New Willie Doherty Film 'Endless' Launches Online

ENDLESS features the actor Christopher Eccleston in the role of a solitary, unnamed man, dressed in the plainest of plain clothes. Filmed in Derry’s Ebrington Square and produced by Nerve Centre’s Pearse Moore, the setting is the most basic of architectural environments — an empty building with bare brick walls and bare board floors.

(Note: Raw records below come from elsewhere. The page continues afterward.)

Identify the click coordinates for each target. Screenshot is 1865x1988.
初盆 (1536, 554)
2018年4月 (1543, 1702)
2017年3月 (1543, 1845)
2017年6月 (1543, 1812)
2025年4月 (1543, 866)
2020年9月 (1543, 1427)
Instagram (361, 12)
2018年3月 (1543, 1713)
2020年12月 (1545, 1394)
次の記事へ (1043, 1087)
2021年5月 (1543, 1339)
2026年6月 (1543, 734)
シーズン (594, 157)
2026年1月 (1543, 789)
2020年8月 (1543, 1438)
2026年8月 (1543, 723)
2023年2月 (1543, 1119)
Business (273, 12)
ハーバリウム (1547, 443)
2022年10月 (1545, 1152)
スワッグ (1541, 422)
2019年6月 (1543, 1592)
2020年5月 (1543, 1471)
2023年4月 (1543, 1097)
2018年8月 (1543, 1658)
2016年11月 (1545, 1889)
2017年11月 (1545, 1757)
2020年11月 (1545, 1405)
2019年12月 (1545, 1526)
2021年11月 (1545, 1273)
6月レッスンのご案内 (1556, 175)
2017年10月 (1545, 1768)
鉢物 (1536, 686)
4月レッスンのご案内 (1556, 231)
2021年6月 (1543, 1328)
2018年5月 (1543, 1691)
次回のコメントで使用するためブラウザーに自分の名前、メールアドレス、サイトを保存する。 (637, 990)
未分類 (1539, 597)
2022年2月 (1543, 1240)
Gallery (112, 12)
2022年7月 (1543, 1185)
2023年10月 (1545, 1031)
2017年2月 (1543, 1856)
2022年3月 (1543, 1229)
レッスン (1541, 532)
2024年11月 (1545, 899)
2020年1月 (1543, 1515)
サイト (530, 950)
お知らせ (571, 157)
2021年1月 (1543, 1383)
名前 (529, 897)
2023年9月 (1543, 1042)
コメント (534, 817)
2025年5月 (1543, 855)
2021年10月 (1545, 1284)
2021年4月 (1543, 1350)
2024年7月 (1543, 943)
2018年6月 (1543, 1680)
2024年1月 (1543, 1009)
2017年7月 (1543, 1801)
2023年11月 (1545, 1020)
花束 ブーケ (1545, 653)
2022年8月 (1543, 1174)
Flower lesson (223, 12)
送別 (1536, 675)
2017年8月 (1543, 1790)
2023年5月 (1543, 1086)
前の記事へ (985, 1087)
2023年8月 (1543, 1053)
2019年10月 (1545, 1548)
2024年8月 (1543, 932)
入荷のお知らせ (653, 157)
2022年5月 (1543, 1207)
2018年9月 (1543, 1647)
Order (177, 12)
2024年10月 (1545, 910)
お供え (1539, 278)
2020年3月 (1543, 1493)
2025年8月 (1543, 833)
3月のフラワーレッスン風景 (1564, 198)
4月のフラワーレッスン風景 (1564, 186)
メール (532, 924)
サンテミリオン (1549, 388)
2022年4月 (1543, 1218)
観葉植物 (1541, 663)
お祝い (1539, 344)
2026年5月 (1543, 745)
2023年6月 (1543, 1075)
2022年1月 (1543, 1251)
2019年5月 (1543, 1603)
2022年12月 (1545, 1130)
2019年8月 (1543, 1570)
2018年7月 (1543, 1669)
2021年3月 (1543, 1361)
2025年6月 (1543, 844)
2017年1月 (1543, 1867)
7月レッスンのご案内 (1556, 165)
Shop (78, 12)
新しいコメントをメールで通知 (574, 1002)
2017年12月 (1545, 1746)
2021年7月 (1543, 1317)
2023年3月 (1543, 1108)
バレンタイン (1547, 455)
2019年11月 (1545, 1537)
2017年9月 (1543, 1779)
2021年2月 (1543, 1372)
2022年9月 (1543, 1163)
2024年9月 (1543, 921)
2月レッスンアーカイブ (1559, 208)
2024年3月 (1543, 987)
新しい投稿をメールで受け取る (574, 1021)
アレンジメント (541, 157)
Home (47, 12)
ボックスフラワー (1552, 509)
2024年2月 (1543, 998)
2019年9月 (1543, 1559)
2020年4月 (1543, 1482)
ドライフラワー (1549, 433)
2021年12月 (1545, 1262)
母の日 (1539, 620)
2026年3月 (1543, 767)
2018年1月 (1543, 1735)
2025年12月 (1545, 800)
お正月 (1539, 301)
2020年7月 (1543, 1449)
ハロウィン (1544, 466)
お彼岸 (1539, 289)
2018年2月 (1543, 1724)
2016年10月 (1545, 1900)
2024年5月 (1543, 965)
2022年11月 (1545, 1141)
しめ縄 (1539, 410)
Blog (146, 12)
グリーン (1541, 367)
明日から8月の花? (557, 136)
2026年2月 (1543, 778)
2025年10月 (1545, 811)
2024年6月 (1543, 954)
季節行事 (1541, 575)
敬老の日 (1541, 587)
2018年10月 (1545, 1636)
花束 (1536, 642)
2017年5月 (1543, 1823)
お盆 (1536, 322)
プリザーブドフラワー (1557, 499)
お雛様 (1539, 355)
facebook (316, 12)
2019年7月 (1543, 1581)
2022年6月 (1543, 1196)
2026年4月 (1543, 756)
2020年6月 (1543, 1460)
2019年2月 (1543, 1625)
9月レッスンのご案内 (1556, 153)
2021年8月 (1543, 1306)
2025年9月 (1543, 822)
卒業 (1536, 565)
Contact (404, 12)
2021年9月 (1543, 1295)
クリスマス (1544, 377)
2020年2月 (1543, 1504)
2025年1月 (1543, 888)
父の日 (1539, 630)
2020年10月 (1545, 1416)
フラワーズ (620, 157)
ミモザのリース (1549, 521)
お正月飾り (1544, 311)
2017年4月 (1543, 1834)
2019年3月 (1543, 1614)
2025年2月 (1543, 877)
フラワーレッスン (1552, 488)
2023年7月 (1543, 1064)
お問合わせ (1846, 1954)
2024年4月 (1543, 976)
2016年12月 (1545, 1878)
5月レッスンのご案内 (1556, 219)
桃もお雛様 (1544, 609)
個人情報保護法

Doherty’s decision to shoot the film in shadowy black and white adds emphasis to the extremity in the scenario and severity in its visualisation. Shot after shot, up-close and distant, we see this same, enigmatic, self-isolating individual: a man with nowhere to go, with no way out. His situation is one of enduring solitude. His story is one of deceit, disguise and disgrace. He tells, in non-specific terms, of constructing an identity and colluding with others in a conspiracy of deception. His life is a lie.

Doherty’s script, delivered with such precisely measured anguish by Eccleston, reveals the private thoughts of a single, tormented mind. The script is the testimony of a spectre: an impossible, post-mortem statement, a ghost story. These are recollections from beyond reality — from beyond life’s definitive end — but they have, at the same time, a real-life dimension, echoing contemporary and historical events.

Over the past decade, Doherty has offered lingering, anxious views of post-conflict Northern Ireland, asking us to wonder, as the narrator of his 2007 film Ghost Story proposes, 'about what had happened to the pain and terror that had taken place there'. Doherty’s scenes and stories often involve characters tethered to the past, whose thoughts and actions endlessly return them to the sadness, suffering or shame arising from earlier experiences.

ENDLESS was shot in Derry in March 2020 just before the COVID-19 lockdown was announced, and is the first film that Doherty has launched online. It is accompanied by a series of new black & white photographs, text-based paperworks and a related text by Dr Declan Long, art critic and lecturer at The National College of Art and Design, Ireland.